─── Excerpt provided

A reshoring of other critical industries, particularly medical supplies, has also been mooted in Brussels, though how it would work in practice is yet to be explained.
“If we don’t build our own champions in all areas — digital, artificial intelligence,” French President Emmanuel Macron has said, “our choices will be dictated by others.”
Hauser says Europe, until recently, had been “too gentle and kind, and a little bit asleep.” But forces in the world, not least the recently defeated US president Donald Trump and his hostility towards the EU, have “woken everybody up” he said.
Some doubt there is a coherent vision, or common understanding, for tech sovereignty, and argue that it’s not clear how much Europeans will gain from the strategy. Global industry players have occasionally expressed concern over the fuzzy, nationalist rhetoric around sovereignty and they fear arbitrary, politically driven decision-making.
Also, some of the momentum pushing Europe down this path might have recently subsided, with the incoming US president Joe Biden promising to reverse the shift towards nationalism seen under Trump.
Europe’s opportunity
Hauser knows his €100 billion fund proposal is a tall ask, with European governments sinking huge amounts of money into staving off a massive pandemic recession. “We really need a fund like this, but just because I suggest it, it doesn’t mean it’s going to happen tomorrow,” he said.
Nevertheless, Hauser foresees “a great opportunity for Europe”, as the world experiences a rapid, disorderly technological decoupling. With China and the US “at loggerheads” over technology, “we can be the honest go-between,” he said.
While the money, power and influence of tech companies in the US and China is hard to match, Europe can make a better fist of the resources it has. When the fully-fledged EIC gets off the ground at the start of 2021, it will help to narrow the tech-funding gap between Europe and the rest of the world. The programme has a “pathfinder” stream to back truly new ideas, and an “accelerator” stream for more road-tested ones. It promises fast and simple grants, loans, and may take equity in some projects.
“A few facts are very encouraging to begin with: our university base is still outstanding. Our start-up ecosystem is healthy. In fact, we create more start-ups than they do in the US. But we have a scale-up problem,” he said.
Hauser says the EU is still behind Silicon Valley and the UK for nurturing tech-start-ups, but that cities like Berlin and Paris are showing “real hotspot promise”.

──────
─── Supplied records

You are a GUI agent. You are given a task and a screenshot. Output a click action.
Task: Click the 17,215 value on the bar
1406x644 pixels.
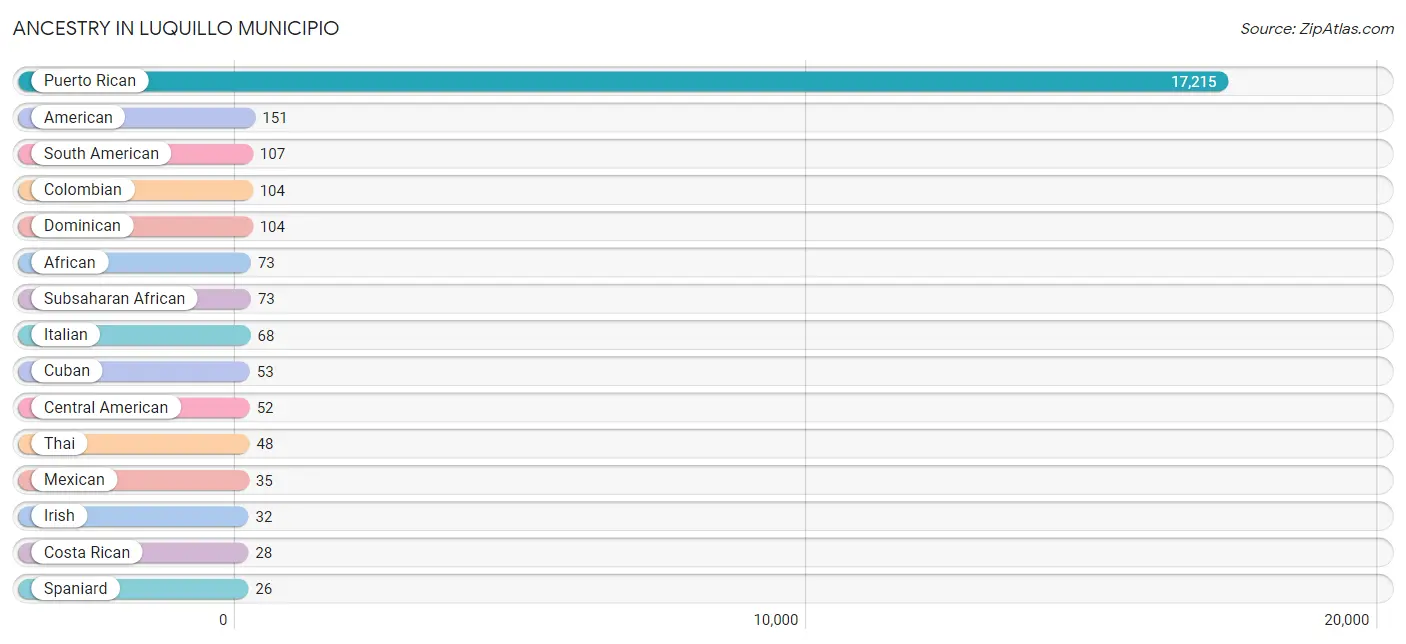1194,82
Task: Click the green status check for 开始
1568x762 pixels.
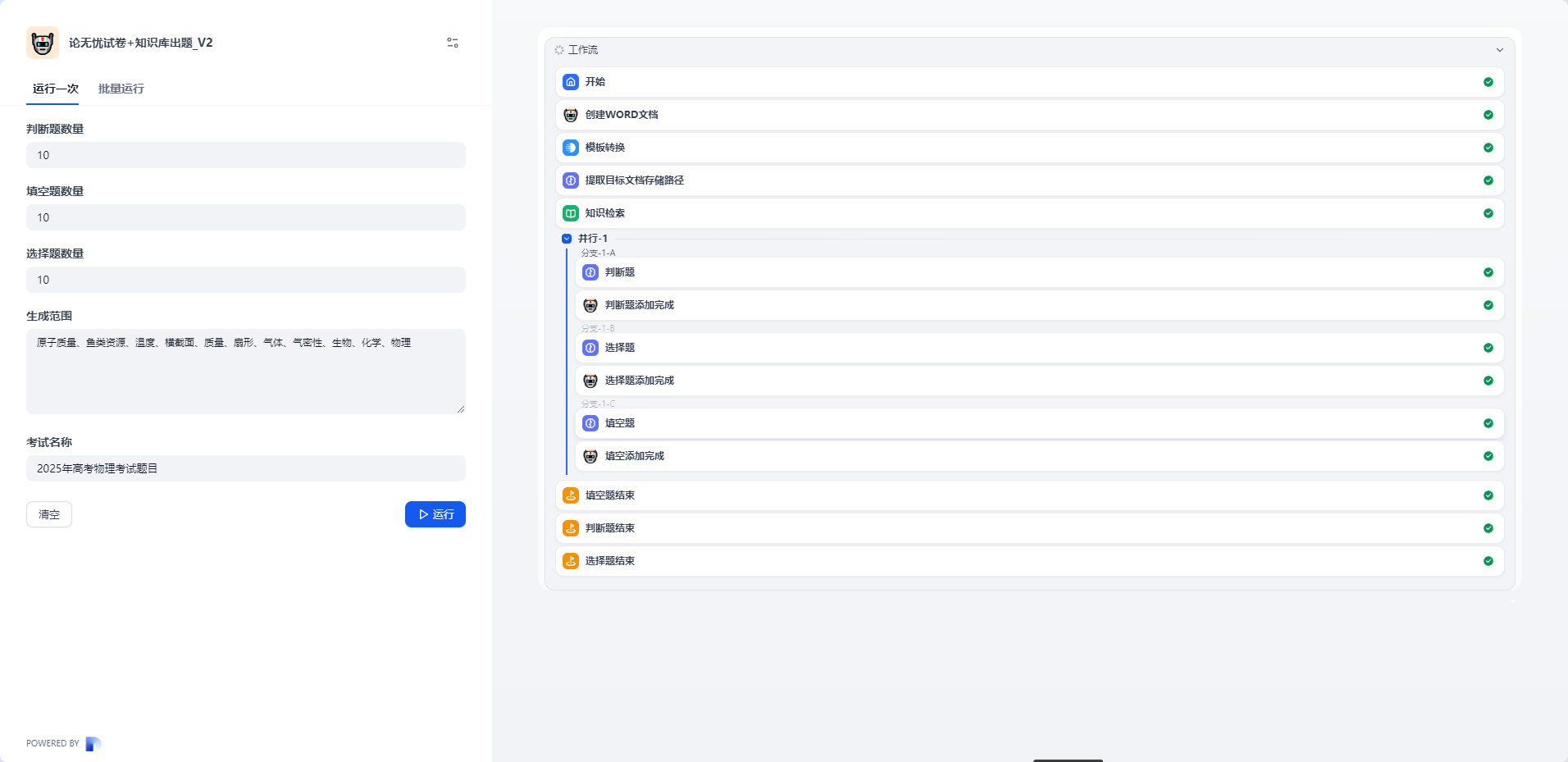Action: tap(1488, 82)
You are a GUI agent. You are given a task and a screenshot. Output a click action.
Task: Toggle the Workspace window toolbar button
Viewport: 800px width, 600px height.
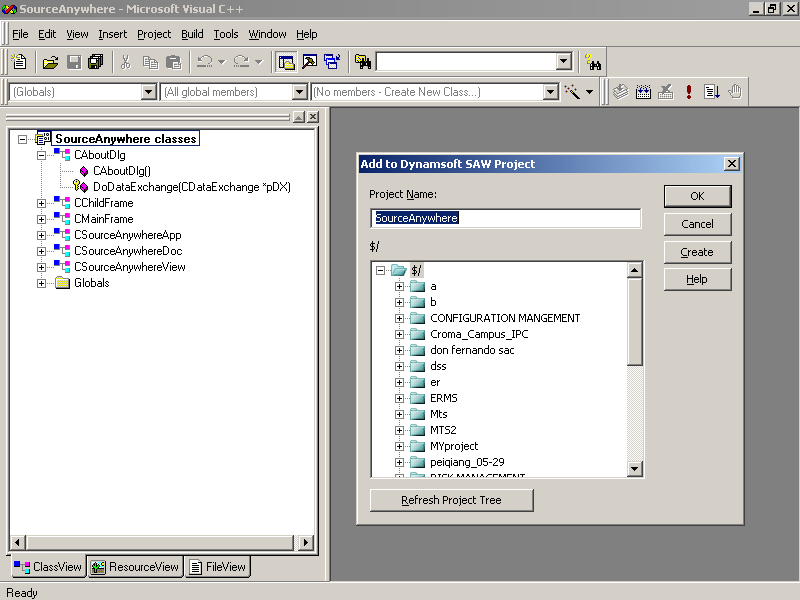point(287,62)
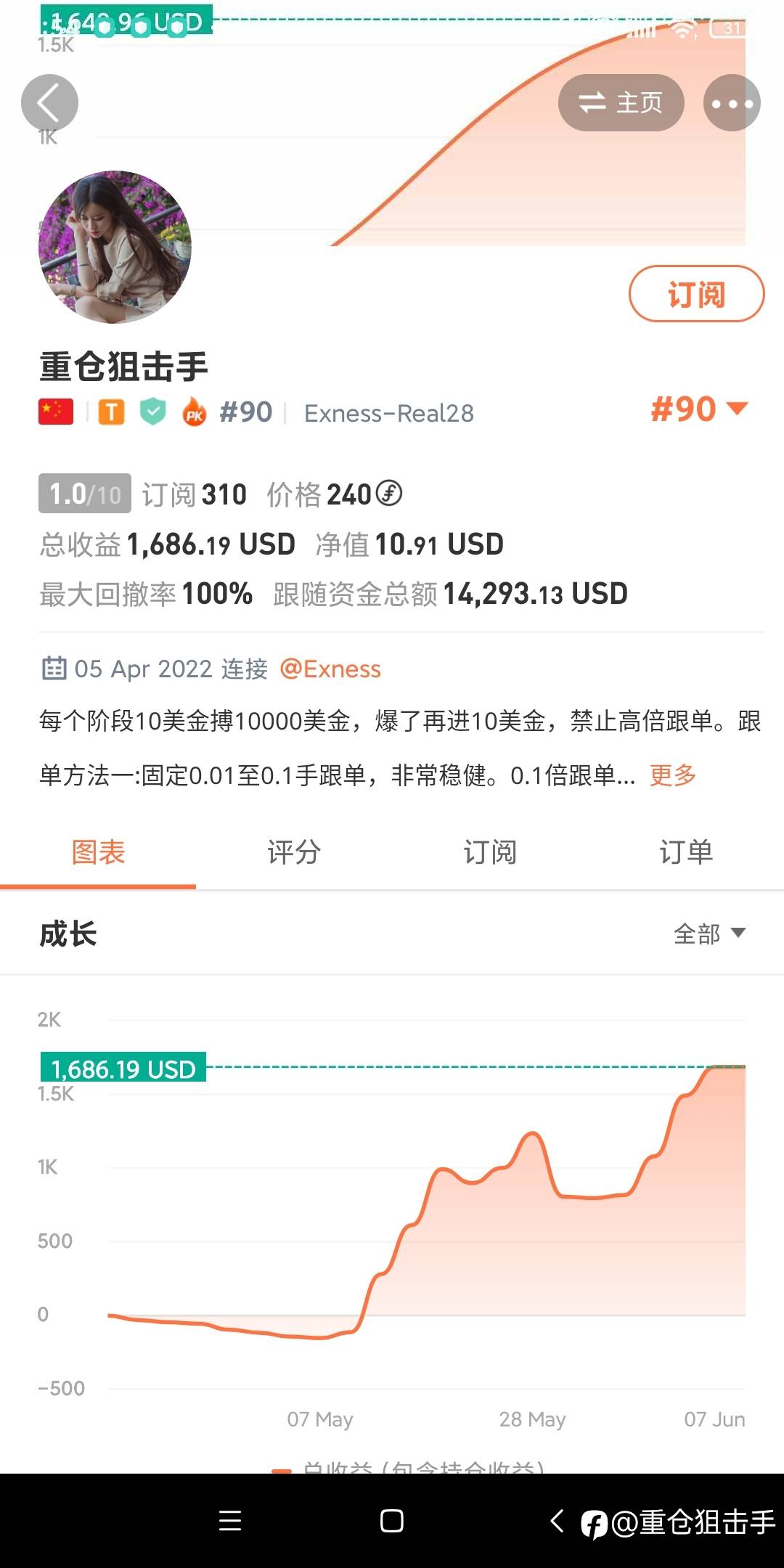Tap the China flag icon
784x1568 pixels.
[56, 412]
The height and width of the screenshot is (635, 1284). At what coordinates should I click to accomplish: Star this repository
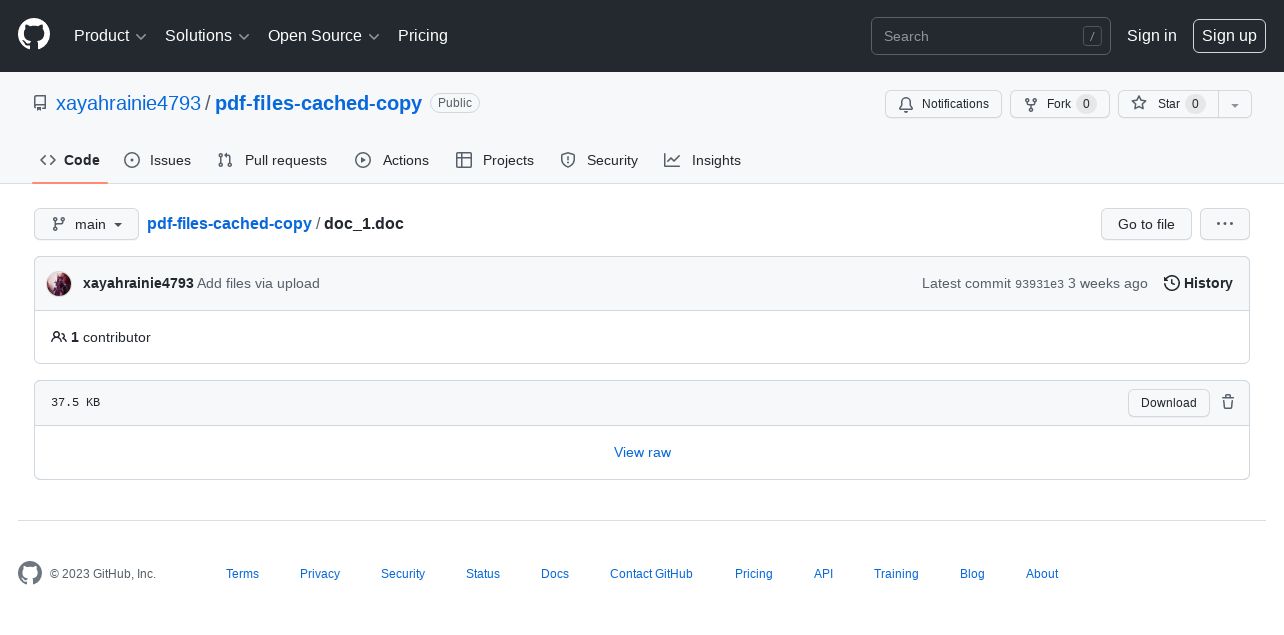(1168, 104)
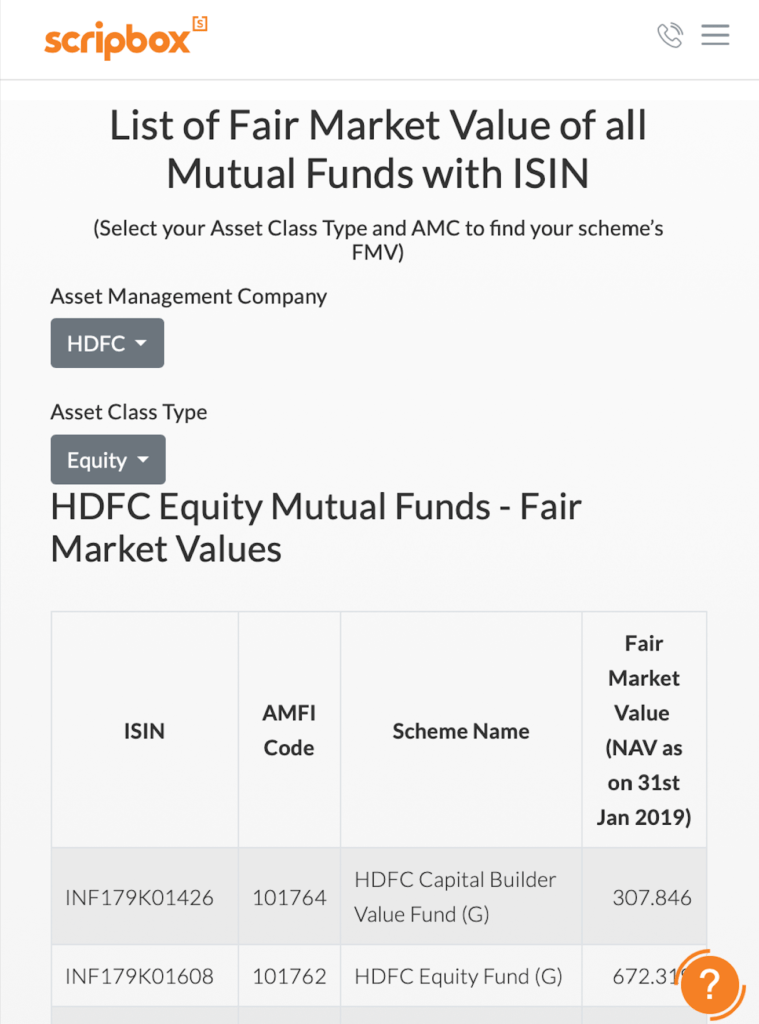The height and width of the screenshot is (1024, 759).
Task: Click the ISIN column header
Action: [x=144, y=731]
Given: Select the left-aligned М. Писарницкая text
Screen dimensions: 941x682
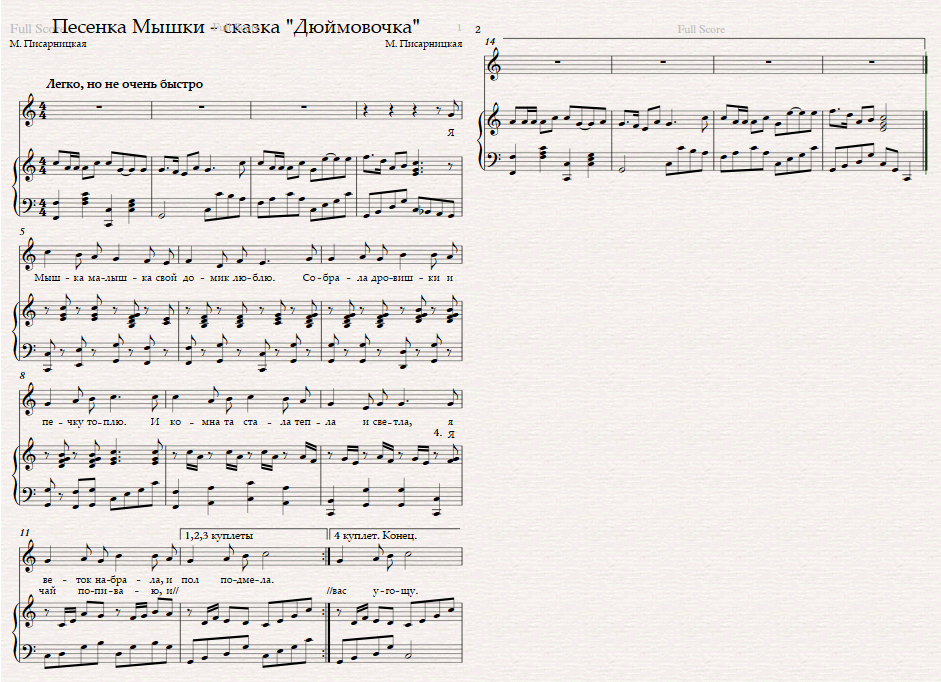Looking at the screenshot, I should 48,44.
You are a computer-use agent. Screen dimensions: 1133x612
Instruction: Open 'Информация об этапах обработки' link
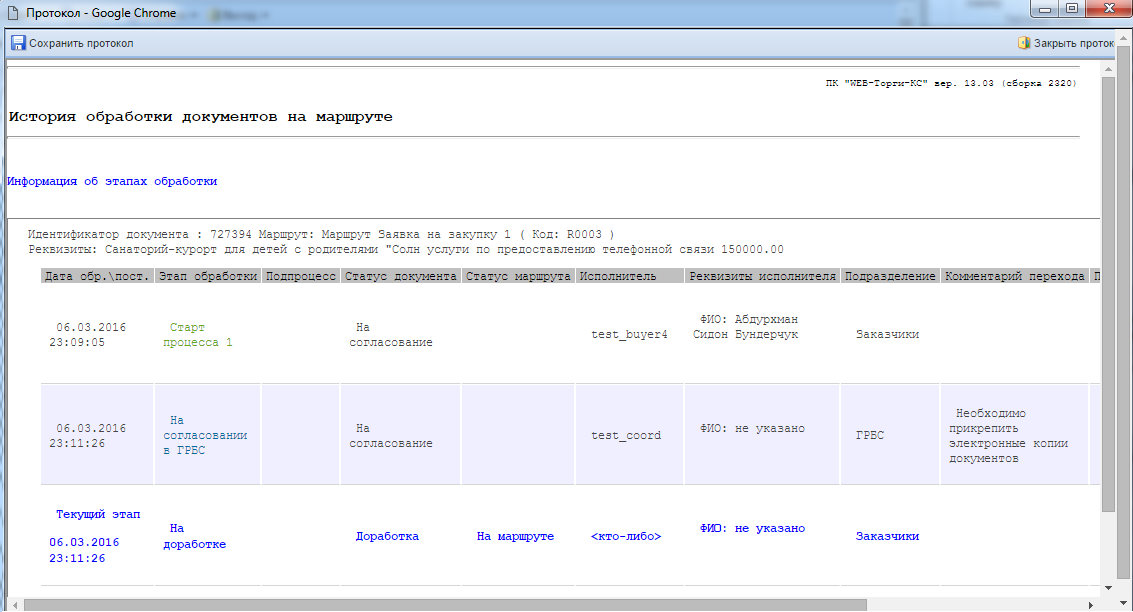coord(112,182)
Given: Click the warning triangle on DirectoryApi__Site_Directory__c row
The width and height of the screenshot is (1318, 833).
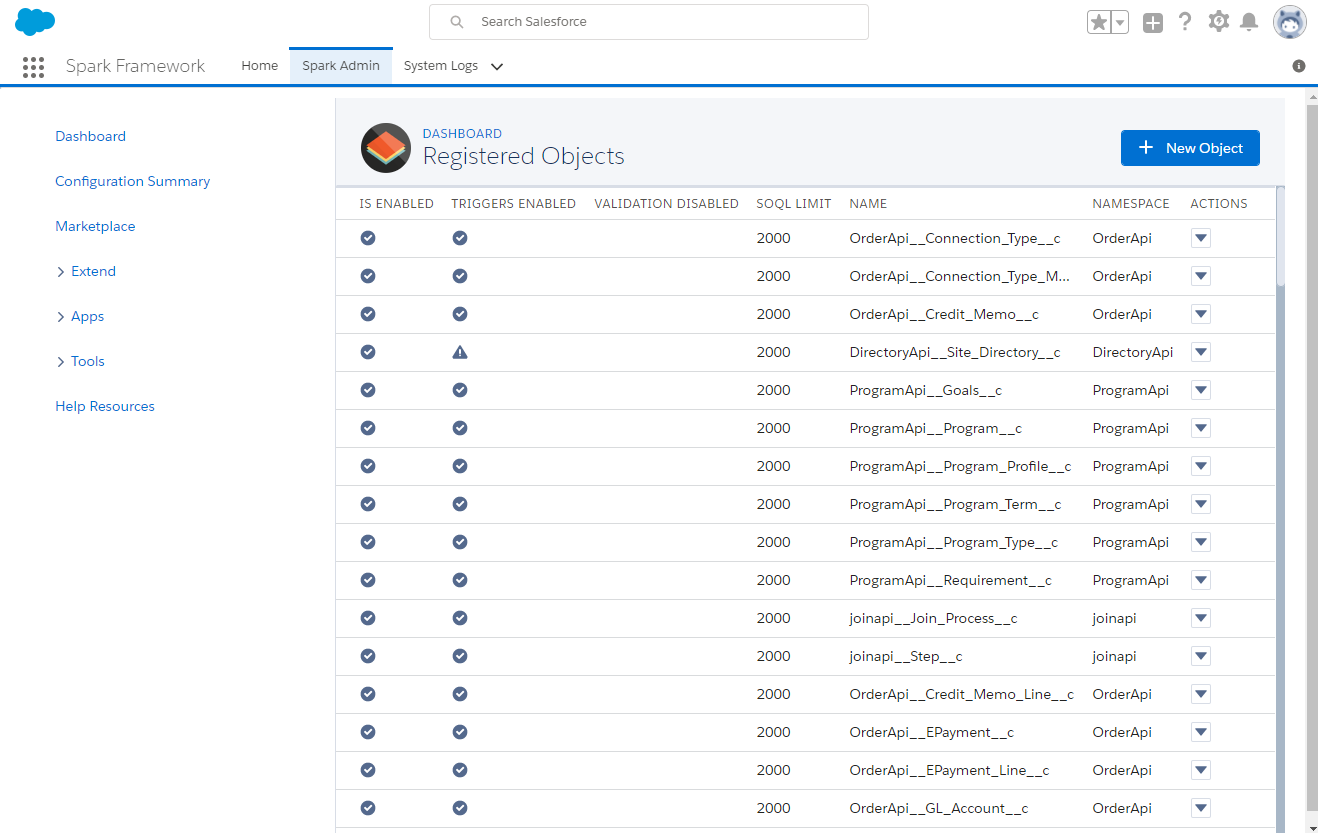Looking at the screenshot, I should [x=459, y=351].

──────

**What to work on:**
(1) In the excerpt on European tech sovereignty, how large is the fund that Hauser proposes?
(2) Duplicate the part of the excerpt on European tech sovereignty starting with "While the money, power" and going on through "in some projects.".

**Your responses:**
(1) €100 billion.

(2)
While the money, power and influence of tech companies in the US and China is hard to match, Europe can make a better fist of the resources it has. When the fully-fledged EIC gets off the ground at the start of 2021, it will help to narrow the tech-funding gap between Europe and the rest of the world. The programme has a “pathfinder” stream to back truly new ideas, and an “accelerator” stream for more road-tested ones. It promises fast and simple grants, loans, and may take equity in some projects.